Flour alternatives are a more complex undertaking. There are few places where you can successfully grow wheat in NZ (most is grown in Canterbury) due to issues with fungal diseases and climate conditions which affect its protein levels. You need around 100m² to grow enough wheat to supply the flour requirements of a family of four for a year.
Then there’s the tricky matter of getting wheat seeds to the right level of protein to make bread (difficult, even in good conditions), then harvesting, drying and processing, fighting birds and rodents all the way. It’s also difficult to store and goes off easily.
Flour alternatives are mostly nut-based, and one of the best is the sweet chestnut (Castanea sativa). It has a great taste, is relatively easy to process, stores for a long time, and you can use it to make bread, pasta and cake. When wheat wasn’t available in Italy in the Middle Ages, the chestnut provided their flour of choice.

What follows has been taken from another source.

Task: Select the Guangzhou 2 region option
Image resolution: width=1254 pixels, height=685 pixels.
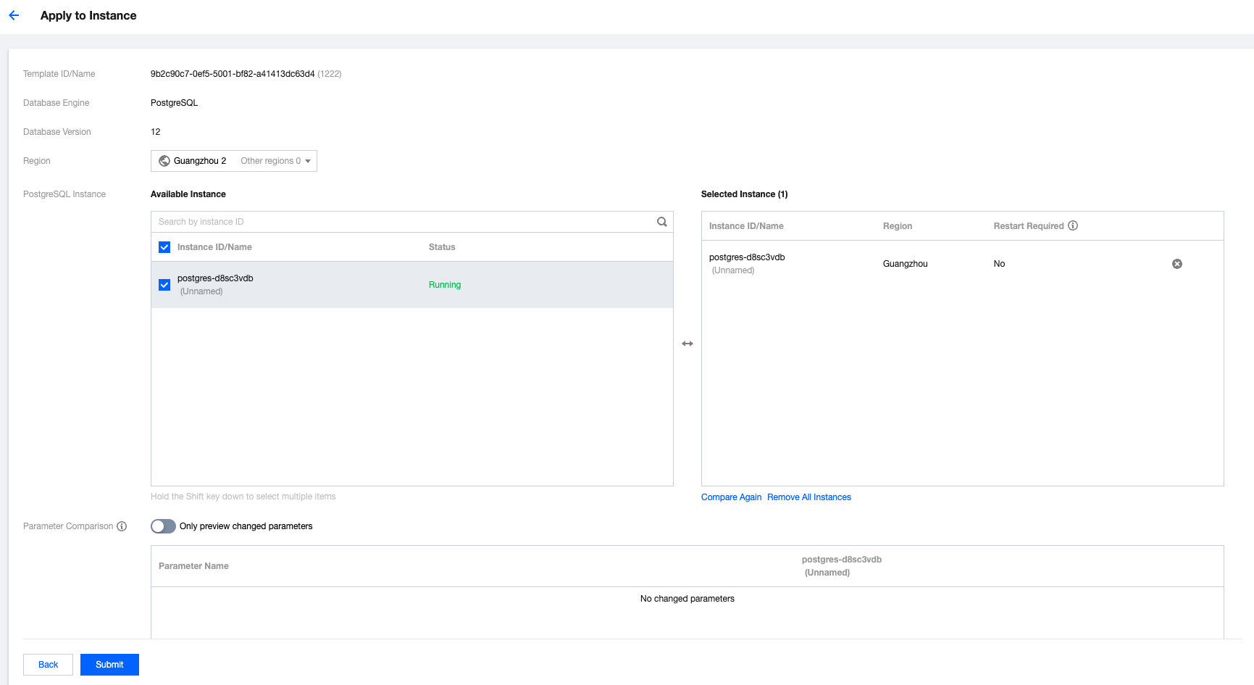Action: 199,161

A chestnut is much more like a grain than a nut, nutritionally-speaking. It is very low in fat (4-5%, vs 62% for the hazelnut, and 71% for the pecan), contains good quality protein that is close to eggs (5%), and is high in carbohydrates (78%, close to wheat). Better still, one tree will provide enough for one family, although more trees means better pollination.
The sharp burrs on the outer shell are the biggest drawback – if one falls out of a tree and hits you, it bloody hurts – and you’ll need something like a hand-powered nut harvester (see www.thecompanyshed.co.nz), or sheets lying under the tree, or thick gloves and a boot (to pop open the outer shell).

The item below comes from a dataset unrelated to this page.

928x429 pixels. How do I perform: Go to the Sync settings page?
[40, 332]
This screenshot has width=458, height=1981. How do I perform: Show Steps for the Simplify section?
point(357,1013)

Processing is done every few days. The raw chestnuts are removed from the burr and dried for 48 hours or so to give them time to sweeten up. The nuts are cooked to loosen the pellicle (the brown outer ‘skin’), usually by steaming. They are then pushed through a coarse sieve to remove the pellicle, leaving you with chestnut ‘meat’, similar in looks to fresh bread crumbs. This can be frozen and will last for six months, but you can also freeze the whole nut after harvest and process it throughout the next 12-18 months, giving you an excellent flour substitute all year-round.
THIS IS NOT AN EDIBLE CHESTNUT
The horse chestnut (or conker, pictured above) looks similar to the sweet chestnut but is toxic and should not be eaten. The sweet chestnut has a very prickly burr and the nuts inside have a point at the top. A conker has a far less prickly outer shell and the nuts are smooth all round with no point at the top.